History of Myanmar
Myanmar has been a nexus of cultural and material exchange for thousands of years. The country’s coasts and river valleys have been inhabited since prehistoric times, and during most of the 1st millennium ce the overland trade route between China and India passed through Myanmar’s borders. Merchant ships from India, Sri Lanka, and even farther west converged on its ports, some of which also were the termini of the portage routes from the Gulf of Thailand across the narrow Isthmus of Kra on the Malay Peninsula. Thus, Myanmar has long served as the western gateway of mainland Southeast Asia.
The Indian merchants brought with them not only precious cargoes but also their religious, political, and legal ideas; within just a few decades after the first of these merchants arrived, Indian cultural traditions had remolded indigenous society, thought, and arts and crafts. Yet important components of Myanmar’s local ways were retained, in synthesis with Indian culture. Surrounded on three sides by mountains and on the fourth by the sea, Myanmar always has been somewhat isolated; as a consequence, its cultures and peoples have remained distinct in spite of the many Indian influences and in spite of its close affinity with the cultures of the other countries of Southeast Asia.
Myanmar was one of the first areas in Southeast Asia to receive Buddhism, and by the 11th century it had become the centre of the Theravada Buddhist practice. The religion was patronized by the country’s leadership, and it became the ideological foundation of the Myanmar state that blossomed at Pagan on the dry central plains.

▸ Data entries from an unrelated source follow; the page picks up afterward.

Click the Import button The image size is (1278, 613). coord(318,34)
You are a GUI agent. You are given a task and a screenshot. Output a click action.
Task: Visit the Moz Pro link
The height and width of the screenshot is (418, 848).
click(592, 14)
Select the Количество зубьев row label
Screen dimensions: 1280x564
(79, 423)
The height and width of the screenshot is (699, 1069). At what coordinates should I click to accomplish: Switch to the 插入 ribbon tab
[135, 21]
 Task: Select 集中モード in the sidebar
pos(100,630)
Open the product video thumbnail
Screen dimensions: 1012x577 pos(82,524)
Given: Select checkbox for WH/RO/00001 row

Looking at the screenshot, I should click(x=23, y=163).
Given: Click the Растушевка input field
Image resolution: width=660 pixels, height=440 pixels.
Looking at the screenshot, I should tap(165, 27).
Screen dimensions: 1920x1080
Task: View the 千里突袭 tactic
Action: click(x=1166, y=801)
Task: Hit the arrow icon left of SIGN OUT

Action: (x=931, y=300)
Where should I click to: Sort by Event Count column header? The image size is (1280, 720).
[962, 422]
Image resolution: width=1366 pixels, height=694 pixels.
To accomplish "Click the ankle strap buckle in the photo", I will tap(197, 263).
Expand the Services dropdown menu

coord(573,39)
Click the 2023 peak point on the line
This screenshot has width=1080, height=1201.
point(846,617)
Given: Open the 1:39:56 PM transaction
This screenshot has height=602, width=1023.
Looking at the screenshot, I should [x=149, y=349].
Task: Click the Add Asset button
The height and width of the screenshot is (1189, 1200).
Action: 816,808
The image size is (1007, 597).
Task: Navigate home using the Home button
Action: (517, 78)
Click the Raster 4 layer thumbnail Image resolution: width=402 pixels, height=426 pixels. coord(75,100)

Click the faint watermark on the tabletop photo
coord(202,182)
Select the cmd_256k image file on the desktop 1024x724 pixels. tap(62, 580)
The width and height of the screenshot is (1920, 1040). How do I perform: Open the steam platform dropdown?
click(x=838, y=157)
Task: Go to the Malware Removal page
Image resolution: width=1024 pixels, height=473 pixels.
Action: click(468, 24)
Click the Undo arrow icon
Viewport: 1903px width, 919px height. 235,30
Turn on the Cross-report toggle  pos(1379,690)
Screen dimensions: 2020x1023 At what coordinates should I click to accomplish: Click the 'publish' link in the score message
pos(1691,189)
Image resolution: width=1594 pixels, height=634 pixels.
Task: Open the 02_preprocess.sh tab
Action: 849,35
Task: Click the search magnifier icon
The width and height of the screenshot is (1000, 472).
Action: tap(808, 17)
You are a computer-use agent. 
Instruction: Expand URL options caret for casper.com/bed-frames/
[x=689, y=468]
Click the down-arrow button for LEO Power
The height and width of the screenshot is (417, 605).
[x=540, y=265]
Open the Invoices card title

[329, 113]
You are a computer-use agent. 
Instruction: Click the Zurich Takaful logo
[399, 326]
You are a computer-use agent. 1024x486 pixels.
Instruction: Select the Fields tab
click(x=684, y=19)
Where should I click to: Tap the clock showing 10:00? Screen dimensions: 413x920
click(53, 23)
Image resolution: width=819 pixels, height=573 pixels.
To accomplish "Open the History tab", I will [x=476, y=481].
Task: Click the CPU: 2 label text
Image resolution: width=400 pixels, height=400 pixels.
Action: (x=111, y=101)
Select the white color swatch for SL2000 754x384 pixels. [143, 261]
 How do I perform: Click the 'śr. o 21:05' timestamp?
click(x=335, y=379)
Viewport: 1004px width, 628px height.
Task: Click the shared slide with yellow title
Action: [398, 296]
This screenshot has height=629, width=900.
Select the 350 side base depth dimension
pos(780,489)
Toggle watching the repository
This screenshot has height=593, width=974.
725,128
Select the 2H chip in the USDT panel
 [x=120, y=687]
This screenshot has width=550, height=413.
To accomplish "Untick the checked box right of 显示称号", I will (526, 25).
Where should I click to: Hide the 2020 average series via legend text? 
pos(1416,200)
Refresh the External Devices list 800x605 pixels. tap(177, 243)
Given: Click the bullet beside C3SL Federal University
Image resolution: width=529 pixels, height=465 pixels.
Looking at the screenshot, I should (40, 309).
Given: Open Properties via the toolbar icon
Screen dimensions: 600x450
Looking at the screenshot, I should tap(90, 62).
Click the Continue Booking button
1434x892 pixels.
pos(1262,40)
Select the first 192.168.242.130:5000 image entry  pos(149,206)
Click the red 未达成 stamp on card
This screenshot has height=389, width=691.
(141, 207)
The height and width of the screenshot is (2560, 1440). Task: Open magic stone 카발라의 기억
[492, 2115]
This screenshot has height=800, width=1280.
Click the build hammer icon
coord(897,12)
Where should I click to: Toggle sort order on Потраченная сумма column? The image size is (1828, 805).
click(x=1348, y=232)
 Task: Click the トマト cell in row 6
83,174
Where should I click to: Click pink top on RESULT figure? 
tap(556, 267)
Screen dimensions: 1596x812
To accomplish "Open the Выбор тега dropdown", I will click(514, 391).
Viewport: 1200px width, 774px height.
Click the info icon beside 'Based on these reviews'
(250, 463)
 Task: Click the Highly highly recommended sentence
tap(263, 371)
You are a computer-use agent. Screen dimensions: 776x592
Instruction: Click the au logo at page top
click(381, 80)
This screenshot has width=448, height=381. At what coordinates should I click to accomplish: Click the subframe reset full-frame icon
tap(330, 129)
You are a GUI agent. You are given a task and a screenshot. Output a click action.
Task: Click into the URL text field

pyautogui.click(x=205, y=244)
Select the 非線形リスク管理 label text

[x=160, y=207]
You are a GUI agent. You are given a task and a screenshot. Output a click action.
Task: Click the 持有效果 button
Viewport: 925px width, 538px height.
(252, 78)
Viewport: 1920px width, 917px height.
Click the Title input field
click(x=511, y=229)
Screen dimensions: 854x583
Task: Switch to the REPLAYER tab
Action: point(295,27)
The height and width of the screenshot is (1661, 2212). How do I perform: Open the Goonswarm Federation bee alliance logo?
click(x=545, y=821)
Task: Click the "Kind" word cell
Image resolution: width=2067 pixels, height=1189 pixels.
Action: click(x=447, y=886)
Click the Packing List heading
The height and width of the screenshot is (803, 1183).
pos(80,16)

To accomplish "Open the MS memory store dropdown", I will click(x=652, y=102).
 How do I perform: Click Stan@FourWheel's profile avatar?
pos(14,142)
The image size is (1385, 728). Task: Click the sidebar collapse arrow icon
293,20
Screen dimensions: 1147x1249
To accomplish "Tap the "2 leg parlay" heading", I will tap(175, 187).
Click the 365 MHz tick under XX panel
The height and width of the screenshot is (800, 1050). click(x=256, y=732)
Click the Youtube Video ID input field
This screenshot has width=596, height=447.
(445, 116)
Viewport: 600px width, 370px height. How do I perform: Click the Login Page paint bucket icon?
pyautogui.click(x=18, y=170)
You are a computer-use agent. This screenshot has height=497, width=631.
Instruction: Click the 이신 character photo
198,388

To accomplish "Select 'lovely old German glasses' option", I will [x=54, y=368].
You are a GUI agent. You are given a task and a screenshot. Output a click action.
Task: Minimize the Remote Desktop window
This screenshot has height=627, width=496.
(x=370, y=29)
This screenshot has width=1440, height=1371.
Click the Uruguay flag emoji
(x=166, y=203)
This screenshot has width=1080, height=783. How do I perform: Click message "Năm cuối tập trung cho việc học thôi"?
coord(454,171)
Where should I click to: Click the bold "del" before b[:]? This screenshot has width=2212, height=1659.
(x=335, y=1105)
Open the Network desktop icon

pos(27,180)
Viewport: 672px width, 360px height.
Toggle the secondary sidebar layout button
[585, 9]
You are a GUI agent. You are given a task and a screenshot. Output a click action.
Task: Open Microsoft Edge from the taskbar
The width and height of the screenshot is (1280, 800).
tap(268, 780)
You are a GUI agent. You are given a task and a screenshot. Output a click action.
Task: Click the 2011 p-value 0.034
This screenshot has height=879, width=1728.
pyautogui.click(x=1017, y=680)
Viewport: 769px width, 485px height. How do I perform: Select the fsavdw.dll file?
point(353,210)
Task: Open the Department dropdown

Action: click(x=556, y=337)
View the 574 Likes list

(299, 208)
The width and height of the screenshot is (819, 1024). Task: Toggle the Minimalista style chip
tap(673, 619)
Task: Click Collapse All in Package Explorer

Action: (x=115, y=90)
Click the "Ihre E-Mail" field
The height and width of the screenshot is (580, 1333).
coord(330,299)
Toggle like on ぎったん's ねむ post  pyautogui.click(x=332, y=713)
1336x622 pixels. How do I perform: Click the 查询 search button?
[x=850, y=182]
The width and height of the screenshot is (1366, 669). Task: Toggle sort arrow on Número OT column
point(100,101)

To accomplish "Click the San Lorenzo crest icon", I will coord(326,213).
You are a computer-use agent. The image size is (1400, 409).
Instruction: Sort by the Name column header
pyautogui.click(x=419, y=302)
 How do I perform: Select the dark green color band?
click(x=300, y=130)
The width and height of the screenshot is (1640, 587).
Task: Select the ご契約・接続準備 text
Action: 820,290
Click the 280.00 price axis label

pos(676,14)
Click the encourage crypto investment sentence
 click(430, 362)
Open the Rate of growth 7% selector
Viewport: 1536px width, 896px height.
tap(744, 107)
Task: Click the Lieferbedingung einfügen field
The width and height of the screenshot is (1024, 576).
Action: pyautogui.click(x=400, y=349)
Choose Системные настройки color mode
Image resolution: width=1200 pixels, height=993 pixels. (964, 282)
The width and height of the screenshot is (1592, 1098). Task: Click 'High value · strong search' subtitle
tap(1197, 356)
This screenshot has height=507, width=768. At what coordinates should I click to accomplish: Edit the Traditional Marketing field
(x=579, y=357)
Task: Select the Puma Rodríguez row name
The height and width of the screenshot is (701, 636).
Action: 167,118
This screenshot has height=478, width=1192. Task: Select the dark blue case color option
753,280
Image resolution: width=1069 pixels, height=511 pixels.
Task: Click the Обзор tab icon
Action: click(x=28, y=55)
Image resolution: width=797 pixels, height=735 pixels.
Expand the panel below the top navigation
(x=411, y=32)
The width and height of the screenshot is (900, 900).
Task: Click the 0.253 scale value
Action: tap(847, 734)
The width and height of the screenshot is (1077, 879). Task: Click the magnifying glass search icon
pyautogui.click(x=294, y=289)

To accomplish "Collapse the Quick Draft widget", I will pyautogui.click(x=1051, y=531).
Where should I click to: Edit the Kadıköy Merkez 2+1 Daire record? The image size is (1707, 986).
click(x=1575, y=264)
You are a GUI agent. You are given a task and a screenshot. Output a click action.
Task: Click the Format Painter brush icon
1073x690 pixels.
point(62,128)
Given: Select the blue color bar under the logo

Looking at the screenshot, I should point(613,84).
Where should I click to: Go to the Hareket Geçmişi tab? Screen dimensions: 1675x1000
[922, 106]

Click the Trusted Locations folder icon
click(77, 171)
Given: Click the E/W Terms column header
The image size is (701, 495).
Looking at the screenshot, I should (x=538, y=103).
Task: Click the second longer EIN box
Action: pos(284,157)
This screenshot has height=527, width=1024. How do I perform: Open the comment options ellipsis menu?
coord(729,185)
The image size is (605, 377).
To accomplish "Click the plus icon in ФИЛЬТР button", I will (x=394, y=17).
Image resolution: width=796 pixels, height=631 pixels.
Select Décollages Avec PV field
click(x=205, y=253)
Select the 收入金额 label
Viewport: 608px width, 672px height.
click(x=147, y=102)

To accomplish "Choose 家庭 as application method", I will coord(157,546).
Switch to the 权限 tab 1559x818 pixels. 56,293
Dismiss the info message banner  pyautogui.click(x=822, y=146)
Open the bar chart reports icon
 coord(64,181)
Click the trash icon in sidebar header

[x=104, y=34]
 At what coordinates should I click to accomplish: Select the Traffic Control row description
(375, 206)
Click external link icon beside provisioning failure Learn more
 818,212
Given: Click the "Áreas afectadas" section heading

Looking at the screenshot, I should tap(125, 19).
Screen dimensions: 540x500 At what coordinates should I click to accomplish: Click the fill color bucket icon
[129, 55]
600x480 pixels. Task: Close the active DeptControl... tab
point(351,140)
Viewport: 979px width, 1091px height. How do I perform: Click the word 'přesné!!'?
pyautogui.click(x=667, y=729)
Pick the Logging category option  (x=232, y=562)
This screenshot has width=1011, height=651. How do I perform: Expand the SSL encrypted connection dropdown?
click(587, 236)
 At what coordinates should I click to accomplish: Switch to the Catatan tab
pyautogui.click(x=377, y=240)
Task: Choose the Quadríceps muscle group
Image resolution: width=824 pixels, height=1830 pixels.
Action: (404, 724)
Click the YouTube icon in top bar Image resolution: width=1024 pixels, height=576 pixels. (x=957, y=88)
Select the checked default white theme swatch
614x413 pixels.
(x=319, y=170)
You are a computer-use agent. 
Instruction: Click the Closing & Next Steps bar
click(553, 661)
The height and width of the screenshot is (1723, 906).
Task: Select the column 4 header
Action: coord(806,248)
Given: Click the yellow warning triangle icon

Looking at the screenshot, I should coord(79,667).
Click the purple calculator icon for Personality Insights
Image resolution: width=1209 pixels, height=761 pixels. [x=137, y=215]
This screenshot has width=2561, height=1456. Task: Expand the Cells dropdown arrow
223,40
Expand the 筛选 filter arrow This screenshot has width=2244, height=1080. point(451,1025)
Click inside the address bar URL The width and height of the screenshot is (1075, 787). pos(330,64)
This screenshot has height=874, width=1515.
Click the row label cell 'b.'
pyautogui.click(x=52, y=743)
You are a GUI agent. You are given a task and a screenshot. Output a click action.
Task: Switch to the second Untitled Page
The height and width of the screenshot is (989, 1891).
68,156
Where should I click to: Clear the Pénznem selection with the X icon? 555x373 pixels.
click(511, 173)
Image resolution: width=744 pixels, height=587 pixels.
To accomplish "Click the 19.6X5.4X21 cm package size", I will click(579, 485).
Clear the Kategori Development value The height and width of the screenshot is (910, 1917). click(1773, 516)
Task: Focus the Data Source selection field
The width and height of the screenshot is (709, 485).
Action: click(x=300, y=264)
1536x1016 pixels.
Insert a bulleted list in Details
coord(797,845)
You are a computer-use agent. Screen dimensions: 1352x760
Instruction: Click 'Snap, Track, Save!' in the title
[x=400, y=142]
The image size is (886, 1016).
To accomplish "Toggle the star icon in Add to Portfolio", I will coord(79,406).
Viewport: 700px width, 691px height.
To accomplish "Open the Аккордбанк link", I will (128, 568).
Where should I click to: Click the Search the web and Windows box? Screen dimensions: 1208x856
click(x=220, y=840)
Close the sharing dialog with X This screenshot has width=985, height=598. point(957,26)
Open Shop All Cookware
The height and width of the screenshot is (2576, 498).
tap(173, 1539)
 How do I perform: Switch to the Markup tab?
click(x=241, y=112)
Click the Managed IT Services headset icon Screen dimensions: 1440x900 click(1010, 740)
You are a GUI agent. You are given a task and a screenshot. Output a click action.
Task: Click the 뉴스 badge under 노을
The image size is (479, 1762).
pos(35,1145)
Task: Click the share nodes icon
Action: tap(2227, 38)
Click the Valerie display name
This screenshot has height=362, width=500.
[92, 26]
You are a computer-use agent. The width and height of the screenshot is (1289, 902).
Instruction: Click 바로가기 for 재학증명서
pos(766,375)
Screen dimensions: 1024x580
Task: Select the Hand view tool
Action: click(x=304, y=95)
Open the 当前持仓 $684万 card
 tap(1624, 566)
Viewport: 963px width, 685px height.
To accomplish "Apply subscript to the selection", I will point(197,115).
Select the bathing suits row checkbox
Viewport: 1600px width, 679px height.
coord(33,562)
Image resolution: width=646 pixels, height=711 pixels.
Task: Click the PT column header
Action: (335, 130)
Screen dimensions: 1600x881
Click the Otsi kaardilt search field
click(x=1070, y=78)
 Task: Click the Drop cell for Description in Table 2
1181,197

The origins of civilization in Myanmar
The first human settlers in Myanmar appeared in the central plain some 11,000 years ago. Little is known of these people except that they were a Paleolithic culture, using stone and fossilized-wood tools that have been labeled Anyathian, from Anyatha (another term for Upper Burma). A discovery in 1969, by workers from the government’s Department of Archaeology, of some cave paintings and stone tools in the eastern part of Shan state shows that that area too had Paleolithic as well as early Neolithic (about 10,000 years ago) settlements, both of which bore similarities to the Hoabinhian culture, which was widespread in the rest of Southeast Asia from about 13,000 to about 4,000 bce. Crude shards and ring stones found at the site appear to have been attached to stonecutting tools to make them more suitable for digging. The woodcutting tools in the find probably were used to clear patches of forest for cultivation, which would indicate that the shift from gathering to agriculture had already begun.